Justice Mosk relies on Carr v. Wm. C. Crowell Co. (1946) 28 Cal.2d 652 [171 P.2d 5] for the broad principle that because “[m]en [or women] do not discard their personal qualities when they go to work” (id. at p. 656), an employer is liable for injuries inflicted by one employee on another caused by such human qualities as animosity or emotional flare-up (dis. opn. of Mosk, J., post, at pp. 1033-1034). But Carr involved a dispute between two employees, one a contractor and the other a subcontractor, over the performance of their tasks. Rejecting the argument that when the defendant threw his carpenter’s hammer at the plaintiff he was not acting in the scope of his employment, this court held that for liability to apply “[i]t is sufficient. . . if the injury resulted from a dispute arising out of the employment” (28 Cal.2d at p. 654)—i.e., out of the performance of the employees’ duties (id. at p. 657).
*1025The opinion in Carr v. Wm. C. Crowell Co., supra, 28 Cal.2d 652, rather than supporting Justice Mosk’s view, instead highlights the difficulty of articulating a plausible link between sexual harassment and Deputy Nelson’s duties as a deputy sheriff. That sexual harassment in the workplace occurs frequently, or in some enterprises is pervasive, is deplorable. That it does thus occur is not, however, determinative of the issue before the court. As the majority correctly observes, “evidence of the general prevalence of sexual harassment in . . . newly integrated work environments has little, if any, probative value in determining whether” sexual harassment of a female deputy sheriff is a risk “broadly incidental” to the operation of a county jail and, thus, one for which the law imposes liability on the employer. (Maj. opn., ante, at p. 1009.)

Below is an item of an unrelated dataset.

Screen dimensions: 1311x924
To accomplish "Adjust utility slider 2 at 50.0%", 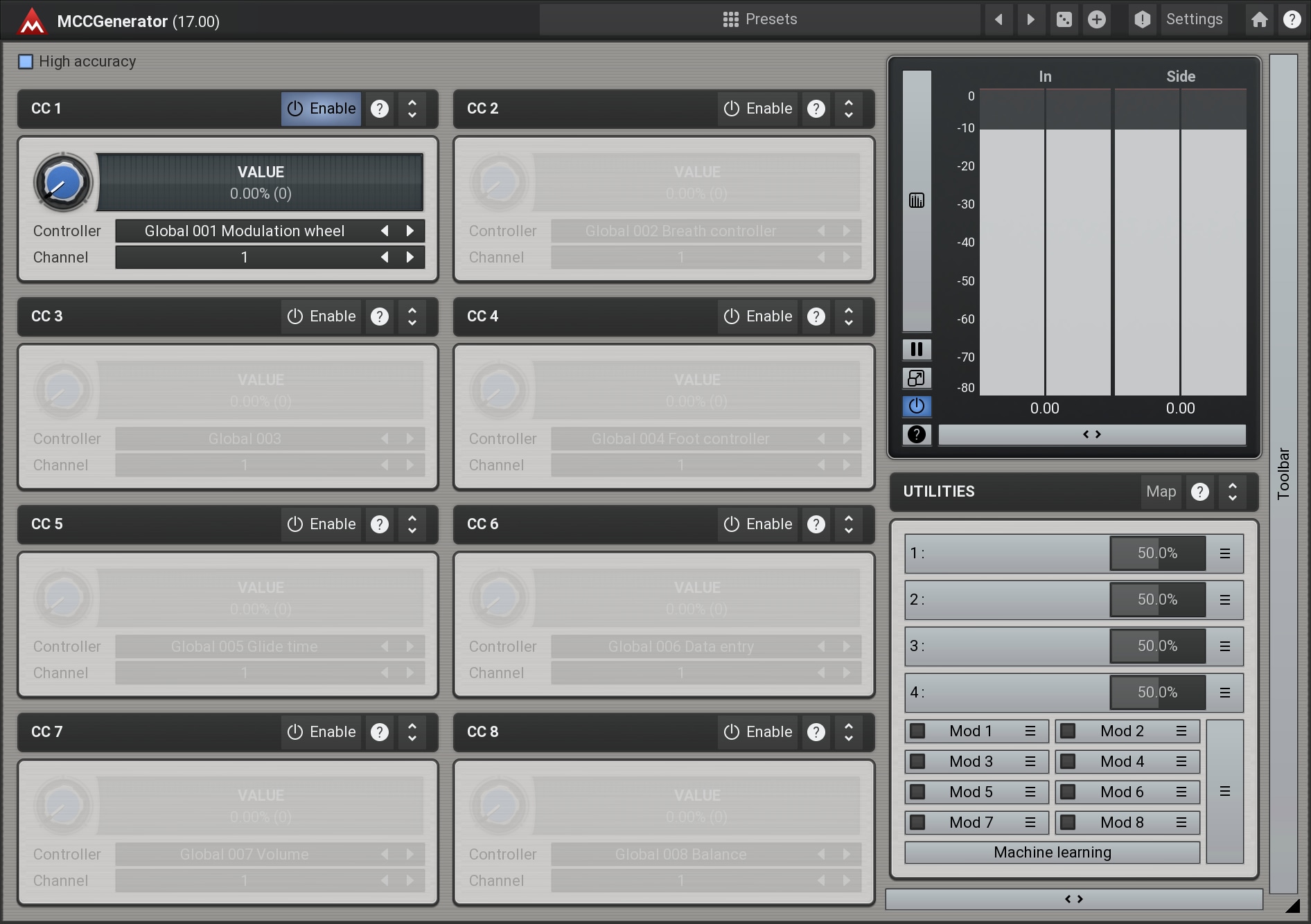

Justice Kennard’s views in this respect are similar to Justice Mosk’s. While she believes the relevant facts are disputed, Justice Kennard nevertheless finds potentially dispositive the factual question whether Deputy Nelson’s “behavior was typical of the activities of employees at the jail . . . .” (Dis. opn. of Kennard, J., post, p. 1043.) Does this mean that identical acts of sexual harassment in the state’s many county jails are, or are not, within the scope of employment depending upon the frequency of harassment in each? Is sexual misconduct broadly incidental to the operation of jails in some counties but not in others? To my mind, the implausiblity of such a conclusion illustrates the error in giving overly much weight to statistical considerations.
Because Deputy Nelson’s sexual harassment of Deputy Bates was not broadly incidental to his duties as a deputy sheriff, the County of Santa Clara cannot be held strictly liable for his tortious actions under the doctrine of respondeat superior.